Too bad you didn't read further into the links. The experts weren't tasked to support or oppose the moratorium on deep water drilling. They were asked to review certain safety measures. That was what the peer review entailed. Some inelegant wording in the release made it appear that the panel also was tasked with deciding on the moratorium. That was never the case, and when it was pointed out the administration corrected the wrong impression left by the wording. Isn't it refreshing to have an administration that doesn't want to leave the wrong impression with the public and will correct any such mistake? We never got that from the Bush administration.

George Mason

Those of us for whom the practice of science is a major part of our profession and livelyhood, have always had problems with those who profess to have science on their side while delivering unquantifiable and unqualifiable goobledygook (E.G. Al Gore and company). The Obama administration brings us more of the same. "It is because I say it is." So much of what comes from the left is actually political religion. It is based on faith not on science, knowledge or logic. many of the "Moonie" like followers of Obama from 2008 must be wondering when he will wave his staff, part the sea and "fix the damn leak." Mostly we what we witness is one of the great laws of practical science: "Knowledge, science and logic will always lose out to ignorance, superstition and brute force."

Donald Pay

Hmmm. I googled "George Mason climate scientist" and got nothing. George, there aren't any real scientists I know who hide in the weeds like you to to attack others, unless they are getting paid to do so. Kinda wonder what your game is.

William

Donald,

"Inelegant wording" is certainly a creative way to describe the administrations' implication that the scientists supported the drilling ban. At best, that implication was explicitly the way Ken Salazar presented it to the President. Assuming that's true, Ken Salazar should be fired immediately. If not an intentional deceit, then it's yet another example of the incompetence demonstrated in the administration's response to this crisis.
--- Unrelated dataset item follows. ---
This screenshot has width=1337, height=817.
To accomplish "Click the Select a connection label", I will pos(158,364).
"Salazar's May 27 report to President Barack Obama said a panel of seven experts "peer reviewed" his recommendations, which included a six-month moratorium on all ongoing drilling in waters deeper than 500 feet"

"The National Academy of Engineering provided seven reviewers for Salazar's safety report, and the academy's Ken Arnold, an oil and gas industry consultant, wrote a scathing cover letter Tuesday that concludes: "The Secretary should be free to recommend whatever he thinks is correct, but he should not be free to use our names to justify his political decisions."
http://www.nola.com/news/t-p/frontpage/index.ssf?/base/news-14/1276064428189870.xml&coll=1

"The current order includes a six-month moratorium on issuing new drilling permits by floating rigs and a suspension of activity on 33 previously permitted deepwater drilling rigs. The executive summary of the report makes reference to experts, including Arnold, who helped provide input."
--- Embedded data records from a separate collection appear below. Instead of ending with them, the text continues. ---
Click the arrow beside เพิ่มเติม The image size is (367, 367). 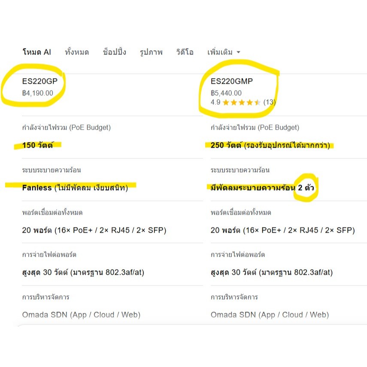[x=238, y=52]
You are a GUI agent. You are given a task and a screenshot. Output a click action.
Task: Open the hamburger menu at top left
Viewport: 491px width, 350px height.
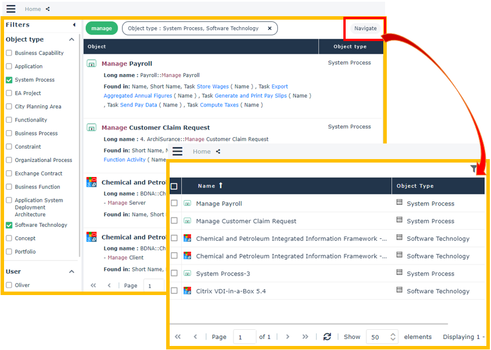tap(10, 9)
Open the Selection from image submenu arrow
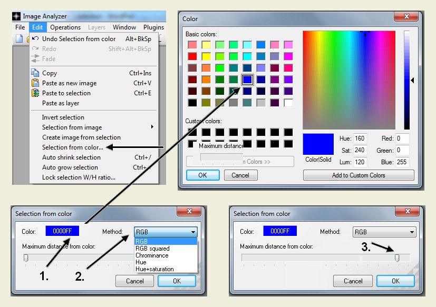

"The wording implies that we had somehow agreed with that conclusion," said Arnold."

"(The moratorium) will not only eliminate jobs, but force us to import more oil from countries we really don't want to import oil from," said Arnold. "I think it's almost punitive."
http://www.click2houston.com/news/23833753/detail.html

George mason

Donald old boy; you need to come up with something original. That "skeptics are all in the pay of..." went out with the rest of the blather. The people who made money with the global warming business were Al Gore and his minions.

Donald Pay

William.

Move on. I answered your concerns above.

William

No Donald, you did not. You believe what you want to believe because you're emotionally invested in this President and his administration. I'm not.

William

From Friday’s Fox News All-Stars.

On Interior Secretary Ken Salazar’s modifying the analysis of outside oil experts to support a moratorium on drilling in the Gulf:

Salazar adding the two [paragraphs] in which he calls for the moratorium — in a scientific report that you‘re claiming is peer-reviewed and hard science — when the scientists have not seen that . . . is a high level of deception. . . .

The declaration of a six-month moratorium is far different from asking for a pause that you could do for a quick safety check. . . .

And it's economically devastating. The Gulf has already lost fishing, and lost tourism — and now it's going to lose a huge industry, the oil support industry. That does not make any sense.

Mark Anderson

The idea that the Obama adminstration is anti-science in comparison to the Bush adminstration is so patently absurd that no response is even needed.

KB

Mark: that's a good thing, since you are obviously unable to come up with a response. In fact, the Bush Administration frequently was guilty of ignoring or distorting good science for political purposes. I demonstrate above that the Obama Administration is guilty of the same. I am sorry if that offends your prejudices.